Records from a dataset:
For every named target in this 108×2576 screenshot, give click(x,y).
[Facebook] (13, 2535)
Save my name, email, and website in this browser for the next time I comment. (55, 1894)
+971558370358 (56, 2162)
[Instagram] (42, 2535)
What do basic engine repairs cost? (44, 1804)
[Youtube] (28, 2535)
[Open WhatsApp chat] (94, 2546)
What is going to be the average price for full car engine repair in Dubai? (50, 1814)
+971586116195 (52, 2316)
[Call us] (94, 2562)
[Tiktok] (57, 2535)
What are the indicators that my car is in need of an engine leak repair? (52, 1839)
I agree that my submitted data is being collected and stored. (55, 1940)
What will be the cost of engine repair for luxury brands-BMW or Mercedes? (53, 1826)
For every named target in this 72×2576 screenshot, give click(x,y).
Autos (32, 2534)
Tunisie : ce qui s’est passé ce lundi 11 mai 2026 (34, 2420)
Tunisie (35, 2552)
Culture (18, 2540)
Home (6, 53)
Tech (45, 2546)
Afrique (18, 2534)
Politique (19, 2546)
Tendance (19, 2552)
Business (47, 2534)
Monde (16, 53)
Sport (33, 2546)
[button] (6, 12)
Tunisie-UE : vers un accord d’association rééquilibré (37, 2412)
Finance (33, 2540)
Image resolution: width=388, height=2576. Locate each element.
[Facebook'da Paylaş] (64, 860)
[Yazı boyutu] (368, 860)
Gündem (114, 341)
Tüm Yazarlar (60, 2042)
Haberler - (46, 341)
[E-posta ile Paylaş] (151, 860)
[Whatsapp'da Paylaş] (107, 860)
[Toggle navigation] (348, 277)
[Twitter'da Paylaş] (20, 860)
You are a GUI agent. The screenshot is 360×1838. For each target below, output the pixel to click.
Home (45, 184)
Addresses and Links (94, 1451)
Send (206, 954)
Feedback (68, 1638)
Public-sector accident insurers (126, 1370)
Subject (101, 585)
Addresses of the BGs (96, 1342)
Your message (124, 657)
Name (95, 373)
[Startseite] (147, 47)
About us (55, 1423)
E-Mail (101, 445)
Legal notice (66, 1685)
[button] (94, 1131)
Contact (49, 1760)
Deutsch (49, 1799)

### Exercise objective
Collect from the data above every line that includes "this".

### Answer box
For every named target in this 108×2576 screenshot, give click(x,y).
Save my name, email, and website in this browser for the next time I comment. (55, 1894)
For every named target in this 72×2576 screenshot, give click(x,y).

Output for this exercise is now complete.